Text Mining Project IS450 (Legal Text Summarization and Topic Modelling)
Document review in law is the last stage before production. It is important to help lawyers understand the cases and formulate theories for trial. It can also be used for a broader purpose, such as carrying out due diligence assessments. It is considered the most intensive and costly stage, taking up 70% to 80% of the cost of ediscovery. To control costs, reviewers have to ensure they narrow their scope in order to minimize the number of documents needed to be reviewed.

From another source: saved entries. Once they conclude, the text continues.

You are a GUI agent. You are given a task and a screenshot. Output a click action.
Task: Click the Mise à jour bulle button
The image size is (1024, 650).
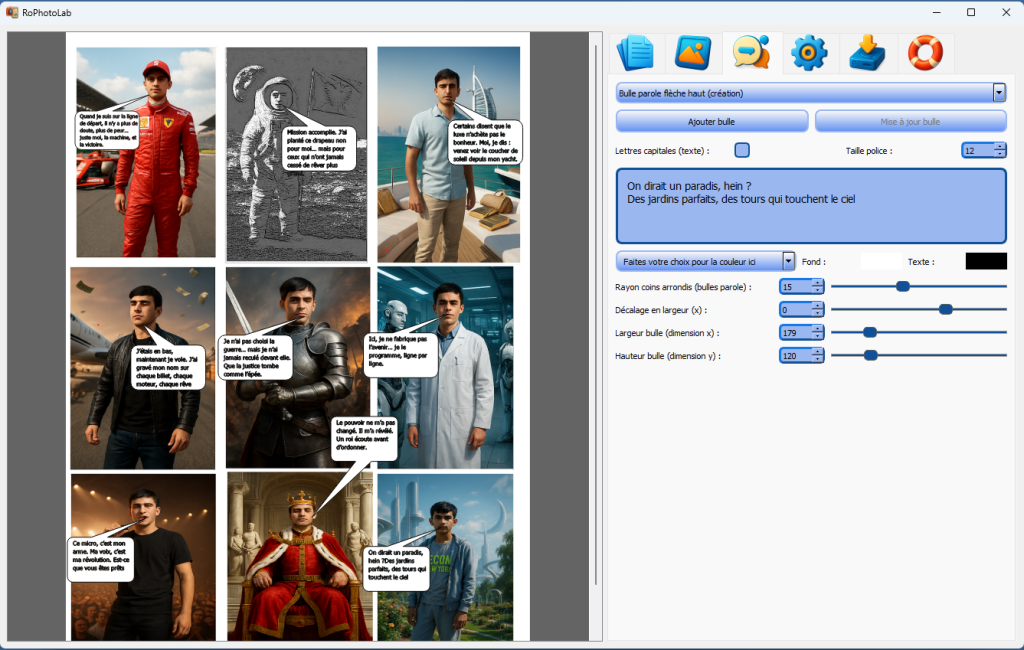(x=910, y=121)
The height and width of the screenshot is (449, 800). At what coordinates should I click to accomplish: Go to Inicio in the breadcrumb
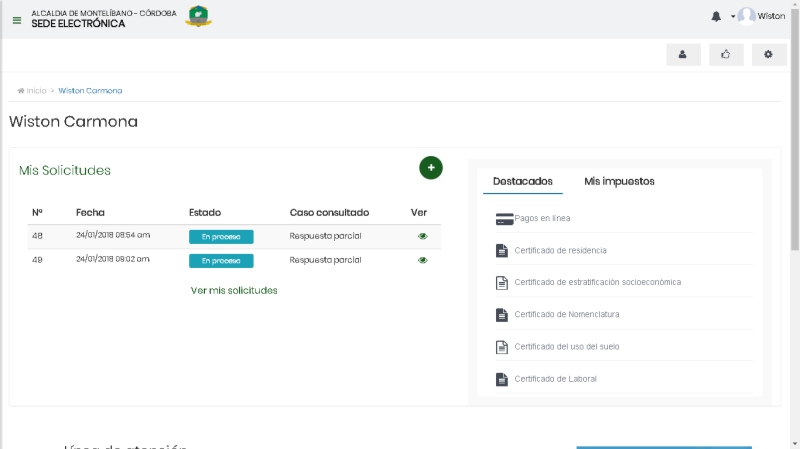[x=36, y=91]
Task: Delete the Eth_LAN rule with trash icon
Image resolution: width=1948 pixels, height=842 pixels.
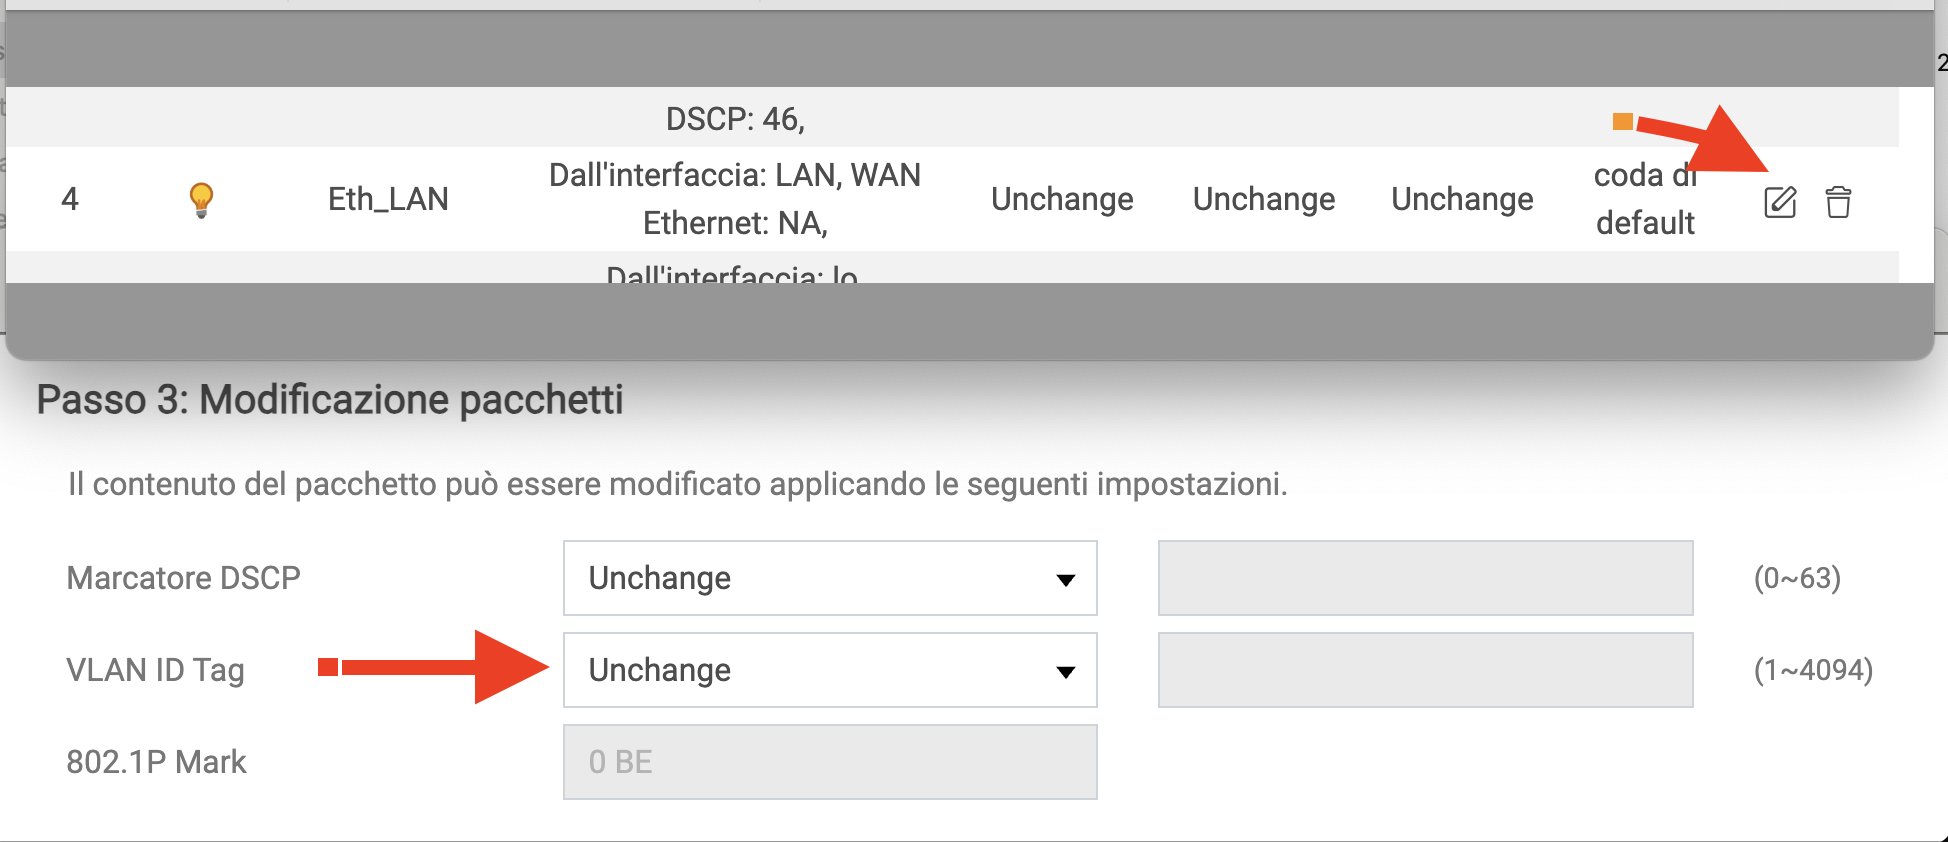Action: [1838, 202]
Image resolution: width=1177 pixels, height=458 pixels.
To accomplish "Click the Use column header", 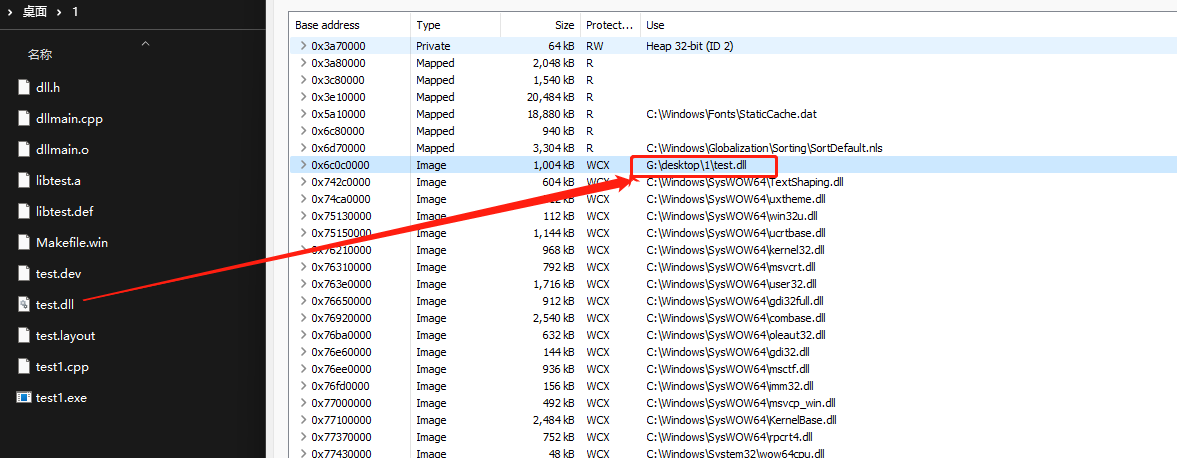I will (x=655, y=25).
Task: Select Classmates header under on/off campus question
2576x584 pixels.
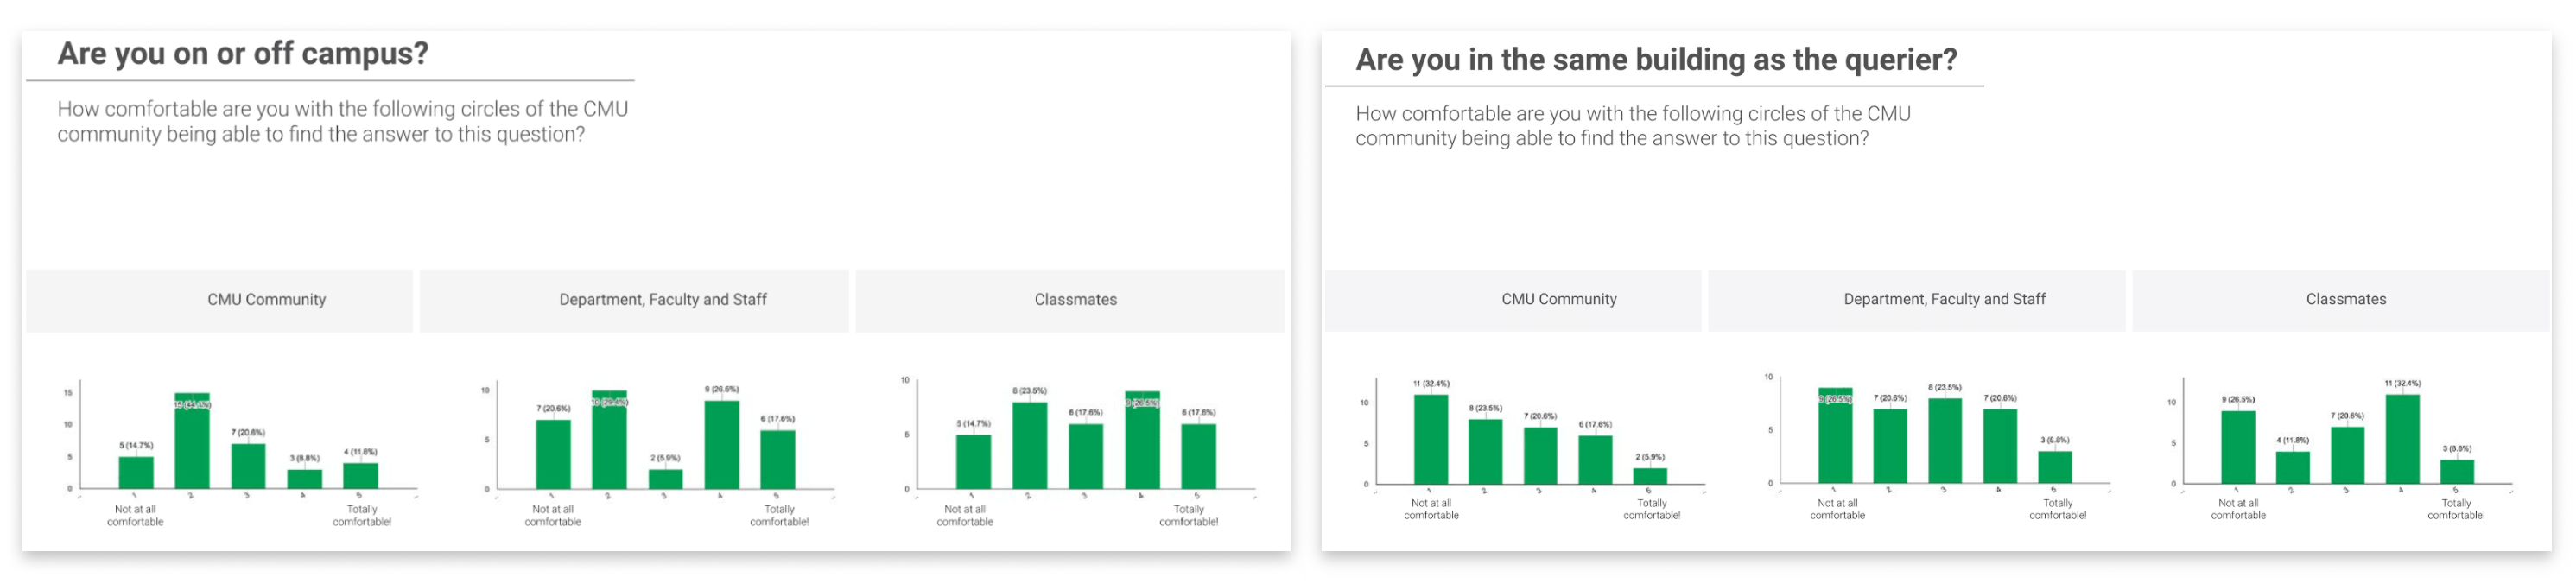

To improve the process, we decided to perform topic modelling and extractive summarization so that lawyers can have a brief overview on the legal documents. The results of various models will be compared against each other to determine the best performing models.
Project is created with:
- Python
- NLTK
- Gensim
- Sumy
- ROUGE
- Scikit-learn
- Spacy
We used 9 extractive summarization algorithms and analysed their Rouge scores. Out of all the algorithms, Edmundson (Cue) method and BERT-Extractive method are the best performing ones (Table 1). Overall, extractive summarization did not perform very well, with Rouge scores below 50%. This could be because our reference summary in our dataset was heavily paraphrased. To improve on this, we can explore abstractive summarization techniques or combined summarization, where we shorten the sentences after summarising.
Table 1
From our topic modelling implementation, we found an overlap in topics related to transportation and security, as well as wildlife and environmental conservation (Image 1 and 2) for both models. We realised that LDA's results focuses heavily on employment, government, grants and taxes while BERTopic focuses more on education, technology and immigration.
Image 1
Image 2
When analysing the models' performance, BERTopic performed better with a higher coherence score of 0.61276, compared to LDA of 0.48869. This could be because LDA ignores semantic relationships among words due to its Bag-of-Words representation. On the other hand, BERTopic can be fitted to advanced embedding models which are used to cluster sematically similar documents. Another reason for BERTopic's high coherence score could be its use of soft clustering methods where documents that are not clustered into any topic will be grouped under Topic -1. This is not favourable for us as we would like all documents to be under a spceified topic. Human evaluation is needed to better assess the topic modelling performance and coherence.